Así que seguí con mi vida. Clases. Canciones. Fotos. Notas para el periódico escolar. Canté cuando nadie me escuchaba. Escribí versos que tal vez nunca mostraría. Y guardé mis pensamientos más peligrosos y mis ideas románticas en una caja mental bien cerrada, donde solo yo pudiera verlos.
Porque sí, era una adolescente con emociones desbordadas, pero también sabía cuándo protegerme del dolor. Por ahora, admirarlo desde lejos estaba bien.
Y entonces llegó el viernes.
Tenía mi cámara al cuello, la libreta en mano y el corazón a punto de hacerme un hueco en el pecho. El partido era amistoso —un equipo de otro pueblo había venido a jugar contra nosotros—, pero para mí, cada partido donde Kyle estaba en el campo era como una mini película romántica en potencia. Una oportunidad para coleccionar momentos… aunque solo fueran para mí.
Tomé apuntes durante todo el juego: jugadas clave, estrategias del lanzador, errores en segunda base que casi nos cuestan la ventaja. Y sí, tomé muchas fotos de Kyle. Muchas.
En movimiento.
Quieto.
Concentrado.
Desprevenido.
Y mi favorita: sonriendo. Especialmente sonriendo.
Nuestra escuela ganó, como siempre. Y cuando la mayoría ya se había marchado, yo me quedé sentada en las gradas, revisando mis notas y mirando las fotos en mi cámara.
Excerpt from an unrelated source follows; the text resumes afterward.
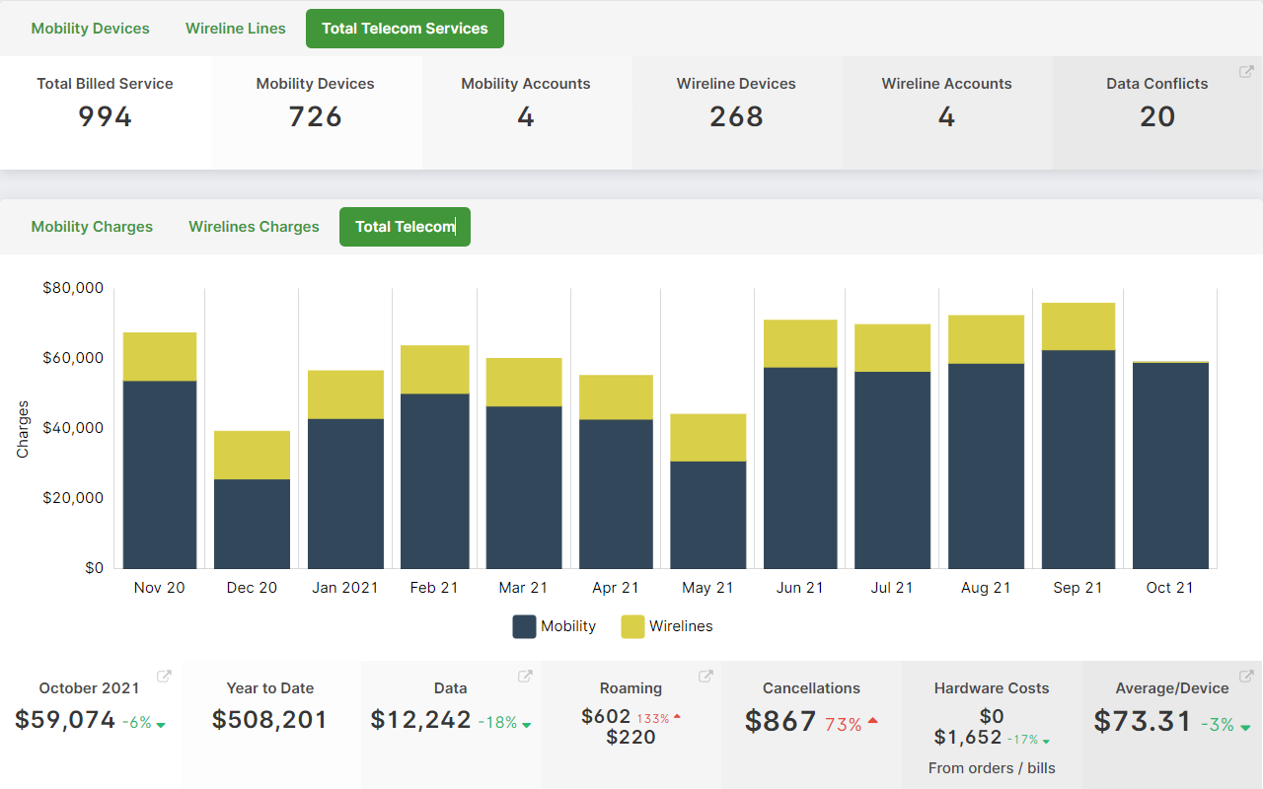Click the Data card's external link icon
This screenshot has width=1263, height=789.
click(x=526, y=677)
Algunas me hicieron reír bajito, especialmente una donde Kyle salía estornudando mientras Robinson lo miraba con cara de asco mal disimulado.
Estaba tan metida en mi burbuja de fangirl reprimida que casi me caigo de la grada cuando escuché una voz muy, muy cerca.
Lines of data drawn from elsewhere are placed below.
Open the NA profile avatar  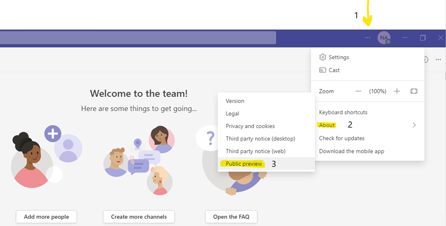[384, 38]
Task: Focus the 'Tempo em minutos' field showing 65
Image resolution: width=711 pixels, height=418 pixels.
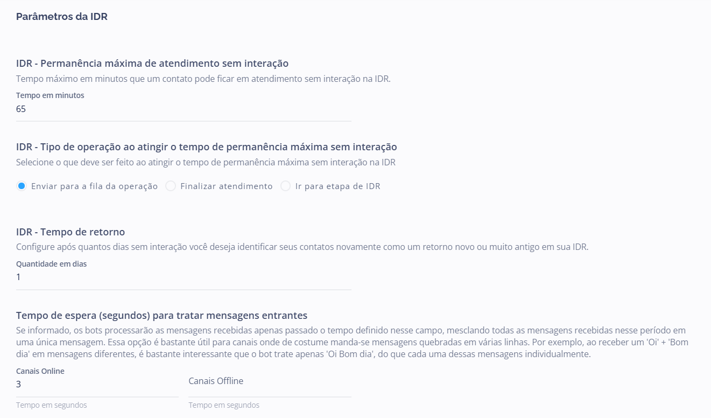Action: click(x=183, y=109)
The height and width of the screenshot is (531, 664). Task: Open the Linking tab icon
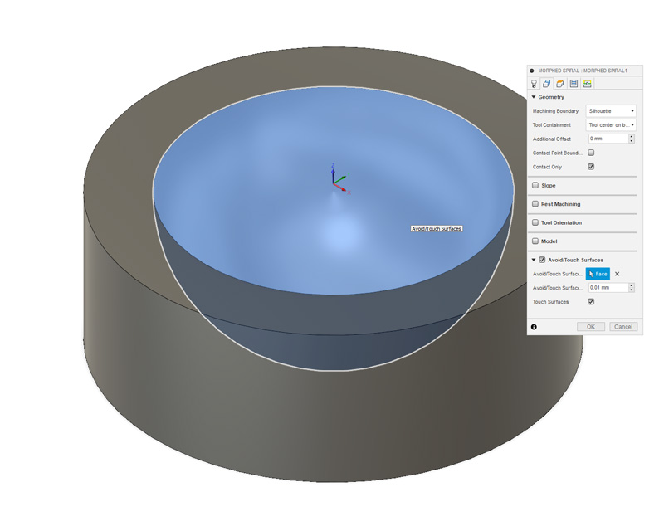pos(588,84)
—¿Qué estás viendo tan divertida?
Kyle estaba parado frente a mí con una botella de agua medio vacía en una mano, la gorra hacia atrás y una sonrisa tan brillante que le hacía competencia al sol.
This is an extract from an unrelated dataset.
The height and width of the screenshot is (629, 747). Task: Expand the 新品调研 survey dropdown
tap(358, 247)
—¿Te pasa algo? —preguntó, más divertido que preocupado.
—¿Eh? No. Nada. Solo... estaba viendo una foto mal tomada —mentí, porque si había algo que no estaba mal en esa foto… era él.
—¿Ah, sí? ¿Puedo ver?
—¡No! —Mi respuesta fue tan rápida y tan alta que hasta yo misma me asusté.
Kyle arqueó una ceja con diversión contenida.
—¿Acaso son fotos secretas?
—¿Fotos secretas? No. Claro que no. Sería raro... Muy raro... Rarísimo... No, no... —Empecé a balbucear como si me pagaran por hacerlo.
Estaba segura de que yo sería la primera persona en morir por vergüenza súbita.
—Está bien, no insistiré —dijo antes de sentarse a mi lado, como si fuera lo más natural del mundo.
Estaba demasiado cerca.
Tan cerca que podía ver las gotitas de sudor brillando en su clavícula. Tan cerca que su rodilla rozaba la mía, aunque probablemente fue sin querer… ¿O no?